Un peu plus d’un mois après la nomination des chefs d’établissements scolaires taxée d’illégale, la pilule a toujours du mal à passer. La Conasysed demande au ministre de l’Éducation nationale de publier le décret de ces nominations.

Louis Patrick Mombo, un des porte-voix de la Conasysed. © D.R.

 

Dès leur publication le 30 septembre, les nominations des chefs d’établissements ont été taxées de non conformes. Au-delà des irrégularités relevées en termes de correspondance des fonctions aux grades de certains nommés, l’absence d’un décret du président de la République pour attester de la conformité de ces nominations a été relevée. Si les nouveaux promus sont entrés en fonction et que certains chefs d’établissement qui exigeaient de voir le décret de nomination ont lâché prise, la Convention nationale des syndicats du secteur éducation (Conasysed) revient à la charge.

Le 30 octobre, la Conasysed a adressé au ministre de l’Éducation nationale, avec ampliation au Premier ministre, un courrier demandant la publication et la mise à disposition du décret nommant les chefs d’établissement et autres responsables administratifs depuis le 30 septembre. Rappelant que «ces nominations n’ont pas été prononcées par décret pris en Conseil des ministres, conformément à la loi n°8/91 du 25 septembre 1991 portant statut général des fonctionnaires», la Conasysed demande la publication du décret «dans les plus brefs délais» afin de mettre fin à la polémique et rétablir la sérénité dans le milieu éducatif.

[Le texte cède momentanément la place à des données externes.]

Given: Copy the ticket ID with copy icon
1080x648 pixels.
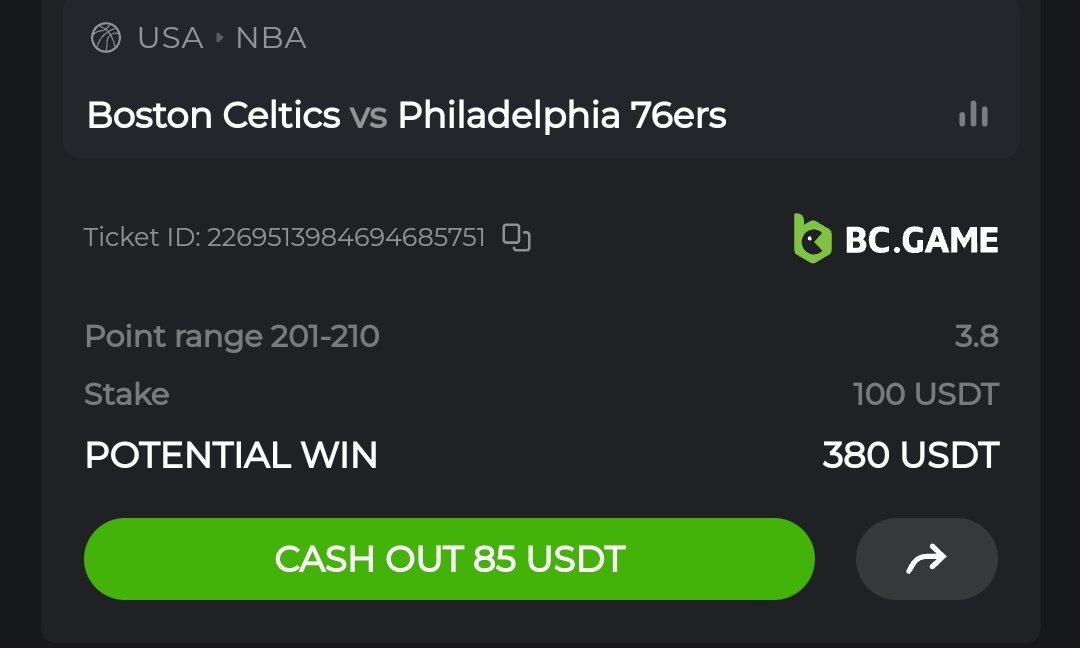Looking at the screenshot, I should click(x=516, y=237).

Pour ainsi dire, la loi n°8/91 dispose en son article 63 que «les nominations à certaines hautes fonctions de responsabilité, dont la liste est fixée par la loi, sont prononcées par décret pris en Conseil des ministres sur une liste d’aptitude par spécialité, conformément à la Constitution et aux statuts particuliers, et sous réserve que l’emploi en cause existe et qu’il soit effectivement vacant». «Toutefois, ne peuvent être nommés aux hautes fonctions de responsabilité visées à l’alinéa précédent, que les fonctionnaires titularisés», poursuit le texte.

La Conasysed qui assure que ces nominations qui continuent d’alimenter les débats ont occasionné des «dégâts aux conséquences incalculables», informe le ministre de l’Éducation nationale et le Premier ministre que si le décret n’est pas publié, elle se réserve le droit de saisir le Conseil d’État.